Identification of paraoxonase 3 in rat liver microsomes: purification and biochemical properties

Abstract

Three paraoxonase genes (PON1, PON2 and PON3) have been described so far in mammals. Although considerable information is available regarding PON1, little is known about PON2 and PON3. PON3 has been isolated recently from rabbit serum [Draganov, Stetson, Watson, Billecke and La Du (2000) J. Biol. Chem. 275, 33435–33442] and liver [Ozols (1999) Biochem. J. 338, 265–275]. In the present study, we have identified the presence of PON3 in rat liver microsomes and a method for the purification to homogeneity is presented. PON3 has been purified 177-fold to apparent homogeneity with a final specific activity of 461 units/mg using a method consisting of seven steps: solubilization of the microsomal fraction, hydroxyapatite adsorption, chromatography on DEAE–Sepharose CL-6B, non-specific affinity chromatography on Cibacron Blue 3GA, two DEAE-cellulose steps and a final affinity chromatography on concanavalin A–Sepharose.
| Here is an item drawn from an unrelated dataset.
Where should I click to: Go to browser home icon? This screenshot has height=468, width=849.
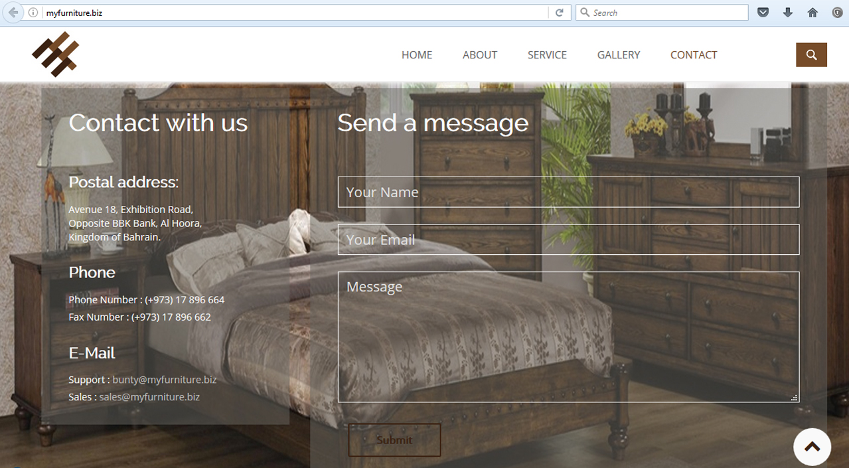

SDS/PAGE of the final preparation indicated a single protein-staining band with an apparent molecular mass of 43 kDa. The isolated protein was identified by nanoelectrospray MS. Internal amino acid sequences of several peptides were determined and compared with those of human, rabbit and mouse PON3, showing a high similarity. Some biochemical properties of PON3 were also studied, including optimum pH, Km and heat and pH stability.